While the projected FFO/share growth certainly looks attractive, some investors might be wondering why Power REIT doesn’t pay a dividend. Due to their net operating loss and other properties, they haven’t paid out a dividend since 2013. In my opinion, that is going to change in the next couple of years.

The Dividend?

Power REIT is eventually going to pay out a decent dividend if they continue to grow FFO/share at these rates. I think it will happen at some point in the next couple years, but I’m not going to try to pinpoint the exact timing. The lack of the dividend is part of the reason why I own much larger positions in AFC Gamma, Inc. (AFCG), NewLake Capital Partners, Inc. (OTCQX:NLCP), and Innovative Industrial Properties, Inc. (IIPR). All three pay increasing dividends with large starting yields. When Power REIT’s dividend is initiated, it will likely draw in a new set of investors, and I think the dividend growth could be impressive. It all depends on how patient you are as an investor.

Conclusion

There are several things that raise questions on Power REIT for me. I will be keeping an eye on the company and its tenants, as the related party issues could create issues in the future. While I don’t think the recent write off impacts the long-term bullish thesis, I’m not a huge fan of that, either. That is why it is a small position for now. I am optimistic on the growth potential of the company, and each future acquisition could move the needle in a big way for a company of its size.
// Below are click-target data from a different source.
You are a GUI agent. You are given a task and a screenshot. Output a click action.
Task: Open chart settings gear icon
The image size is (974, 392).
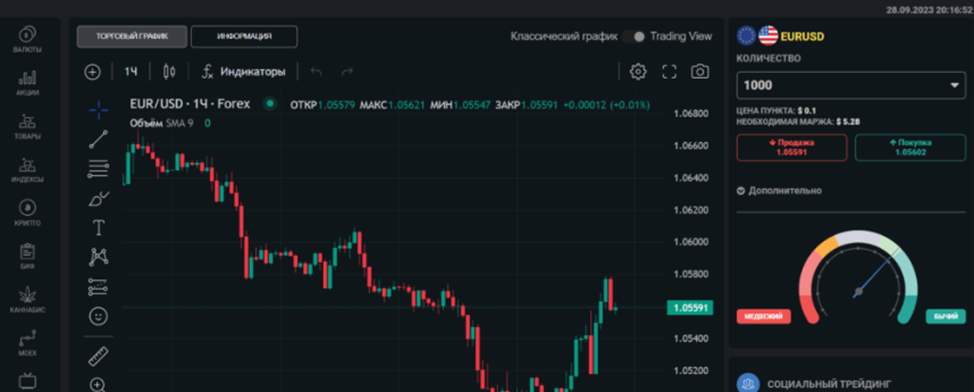tap(638, 71)
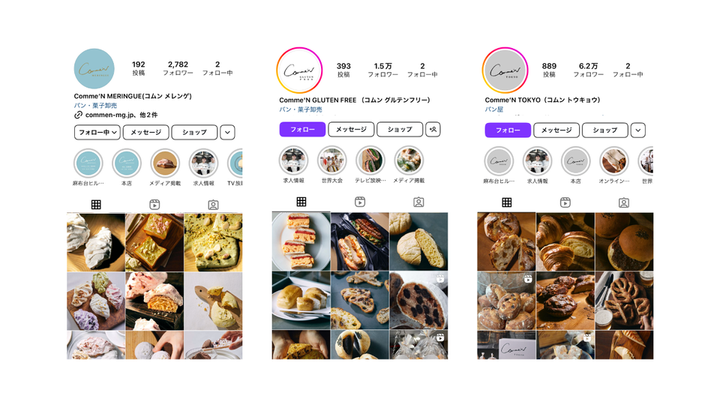Viewport: 720px width, 405px height.
Task: Switch to the grid posts tab on GLUTEN FREE profile
Action: click(301, 202)
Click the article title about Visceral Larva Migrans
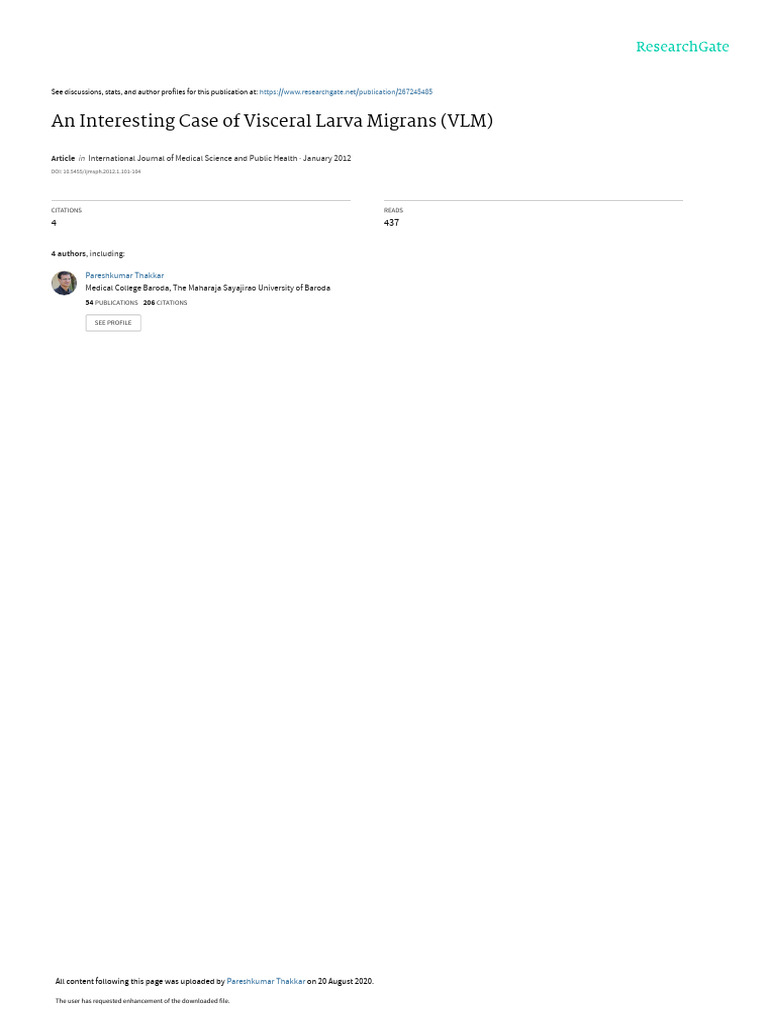The height and width of the screenshot is (1024, 768). point(272,121)
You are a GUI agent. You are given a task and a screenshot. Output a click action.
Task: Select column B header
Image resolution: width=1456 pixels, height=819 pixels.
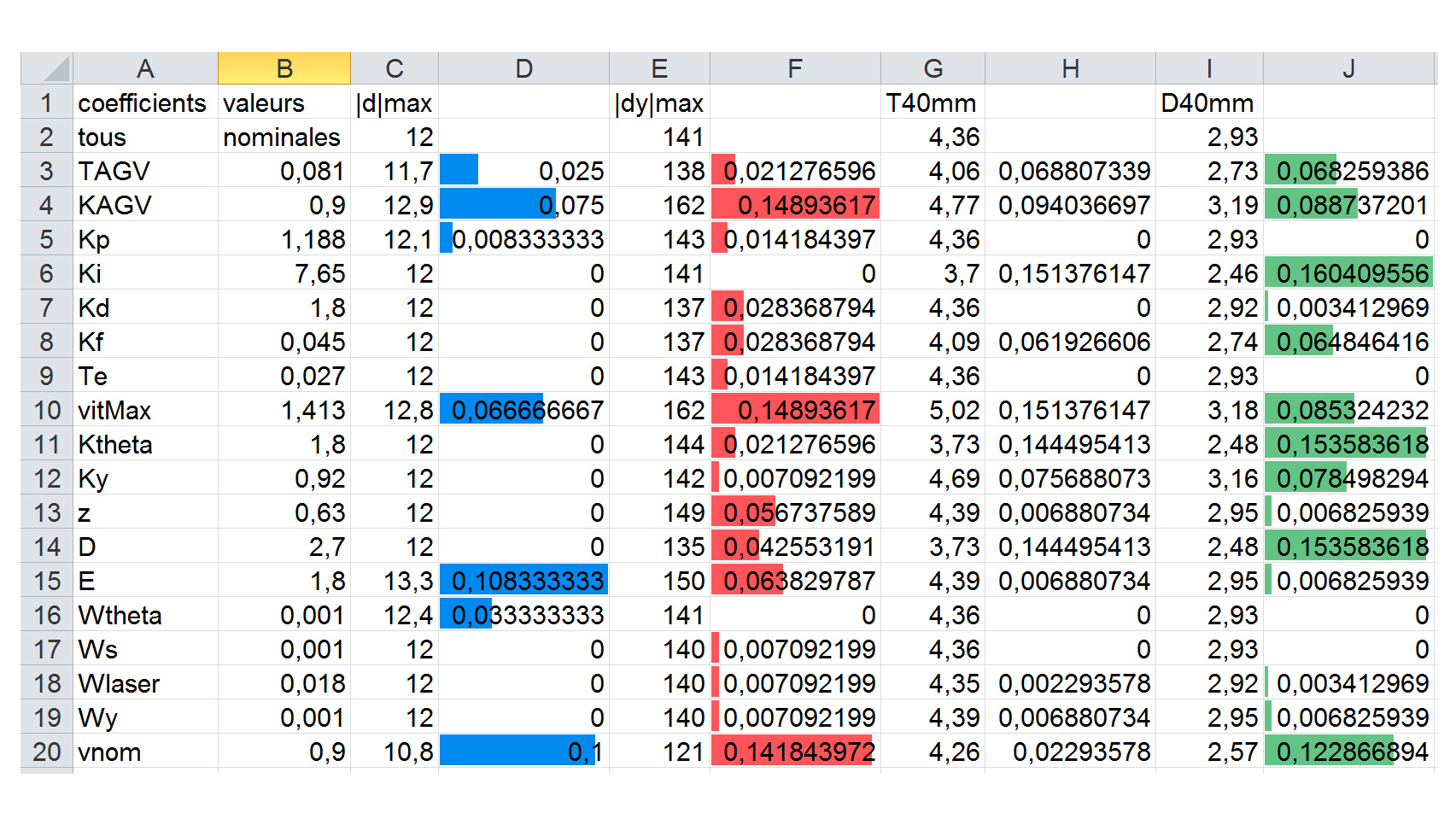(284, 68)
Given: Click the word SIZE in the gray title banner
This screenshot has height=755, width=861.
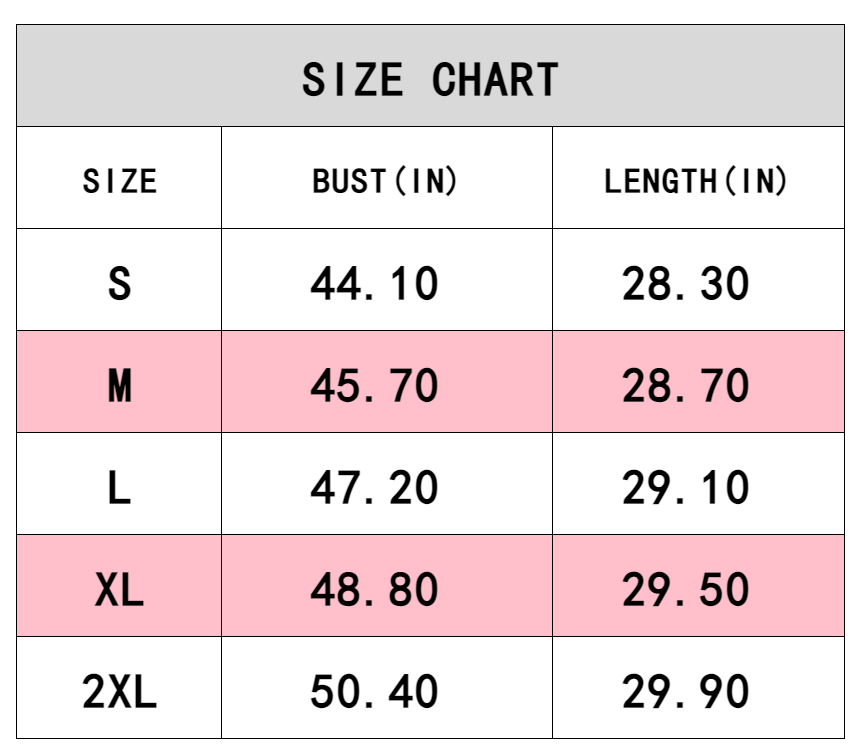Looking at the screenshot, I should pos(353,80).
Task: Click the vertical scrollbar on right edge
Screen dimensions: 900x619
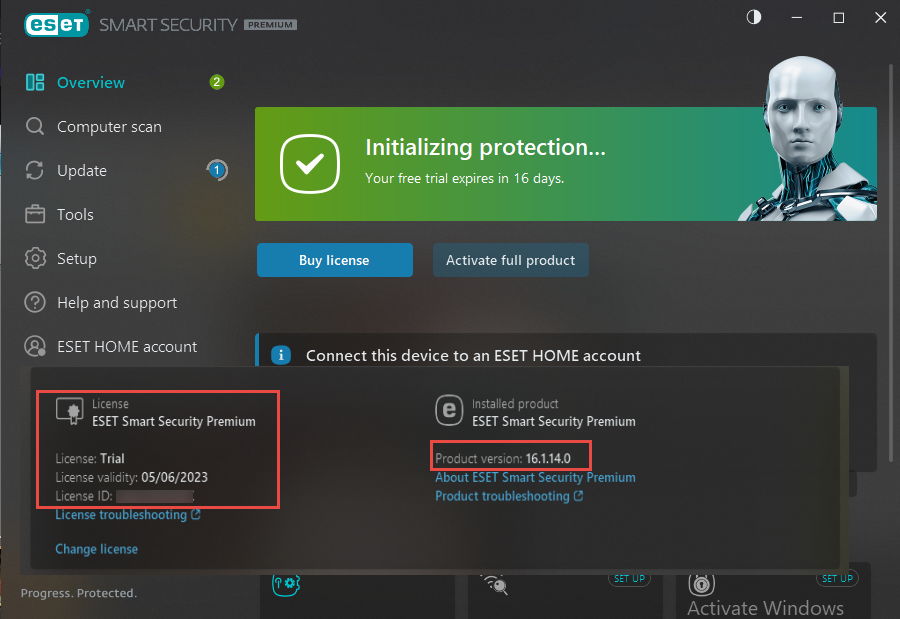Action: 891,261
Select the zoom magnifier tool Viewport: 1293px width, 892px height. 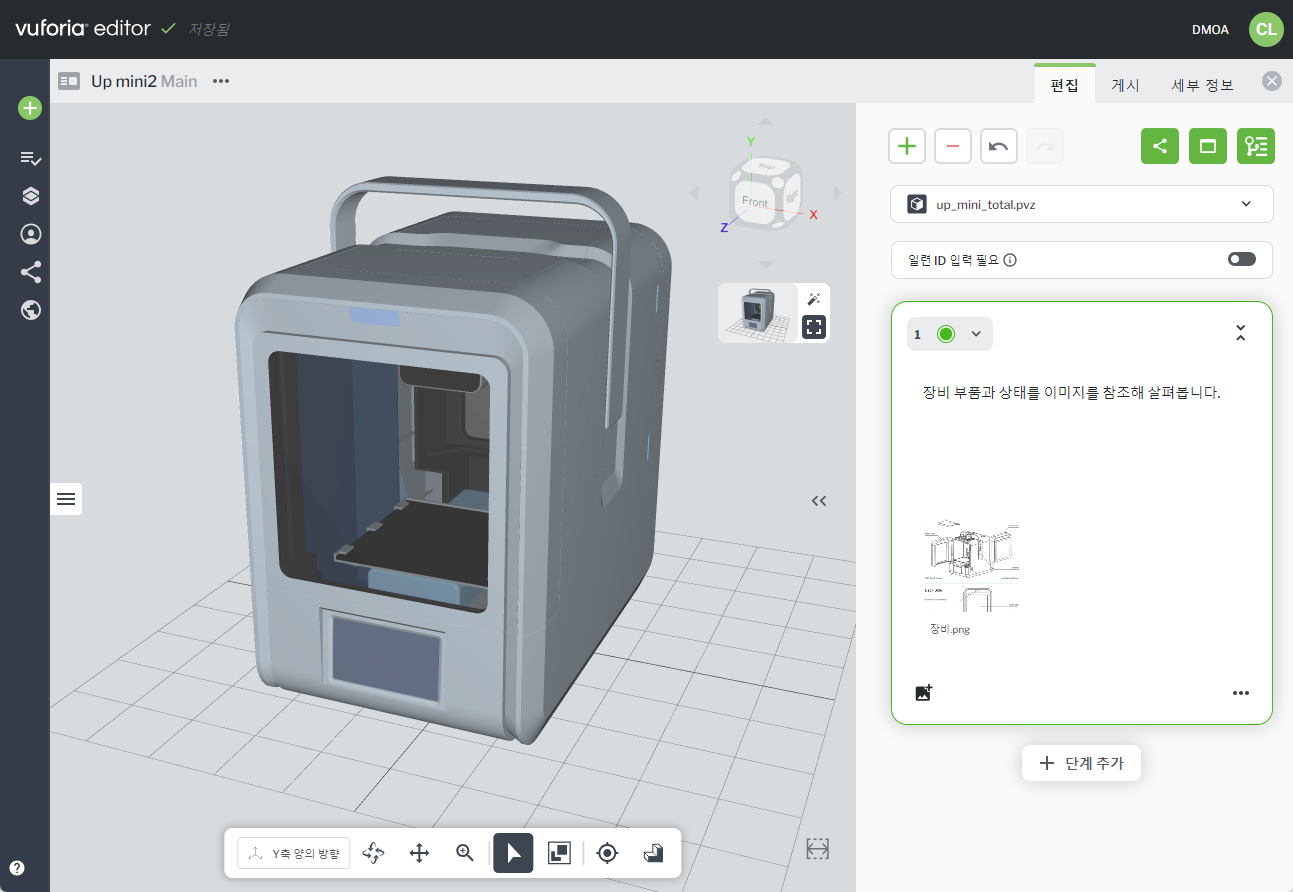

The valuation is certainly cheap compared to the projected growth in FFO/share, and I think we could see upside from earnings growth as well as multiple expansion. The dividend will be here in a matter of time and could see significant growth in the future. The share price will likely stay volatile, but I think the risk/reward is skewed to the upside. I bought a small position in the company, and investors that like the occasional speculation might want to do the same. $30 a share could look very cheap in a couple of years.